The present study has several limitations. This study focused on the individual associations between spinal alignment and the lengths of specific muscles. As such, it did not account for the interactive influence of the agonist and antagonist muscle groups. Given the variability in muscle development and usage patterns influenced by individual motor experiences and neuromuscular adaptations, antagonistic muscle activity may influence spinal alignment and muscle lengths. The study sample consisted exclusively of young adult males, which limits the generalizability of the findings to other populations, including females and older adults. This restriction intentionally excludes the confounding effects of sex and spinal pathology. Future studies should examine whether the relationships identified in this study differ by sex or age, as muscle characteristics and spinal alignment may vary accordingly.

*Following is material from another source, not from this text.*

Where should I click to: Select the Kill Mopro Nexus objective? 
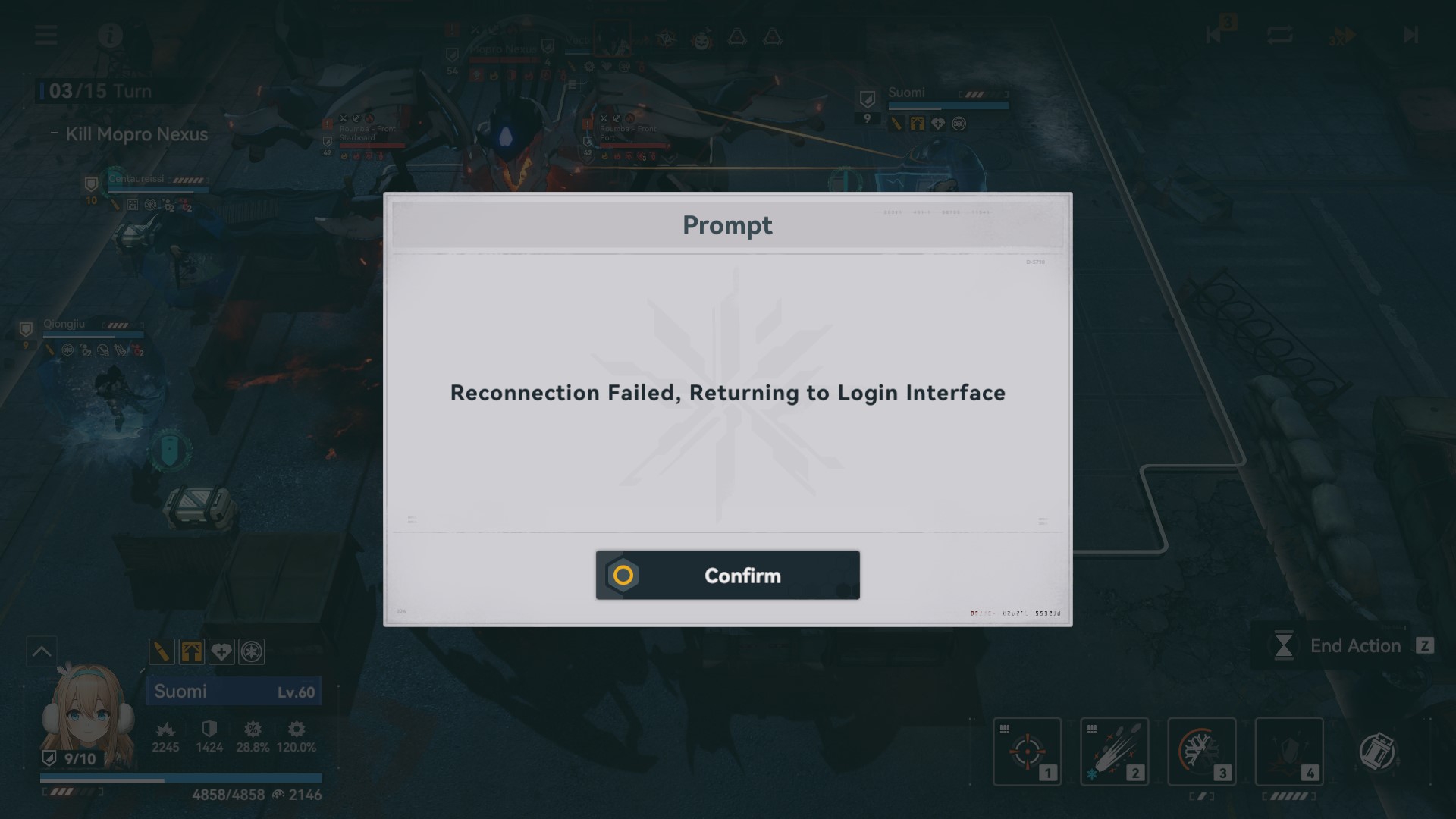[136, 134]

The analysis in this study was limited to the sagittal plane alignment. Frontal plane factors such as scoliosis were not assessed, and the precise vertical level of the spinal curvatures (e.g., curvature apex) was not examined in detail. Previous research has indicated that spinal alignment varies significantly depending on the combination of thoracic, lumbar, and pelvic configurations [
10]. Future studies should include frontal plane alignment and curvature apex positioning to examine detailed and characteristic relationships between spinal posture and muscle shortening. While this study focused on muscle length, it is important to recognize that muscle strength influences spinal alignment. The muscle strength data were not collected in this study. While we focused on muscle length indices estimated from postural data, the potential influence of muscle strength on postural alignment and compensatory mechanisms remains unexplored. Future research should incorporate strength measurements to more comprehensively understand the interaction between spinal alignment, muscle function, and flexibility. Therefore, the results cannot be interpreted as a comprehensive analysis of all the spinal alignment factors. Future investigations should incorporate a broader range of variables, including strength and connective tissue properties, to further clarify the contribution of muscle length to spinal alignment within a multidimensional framework. These findings may have clinical implications in rehabilitation strategies; for instance, targeted flexibility exercises for the rectus femoris could potentially reduce compensatory increases in thoracic kyphosis, thereby improving sagittal balance in individuals with anterior pelvic tilt. Future research directions may also be highlighted.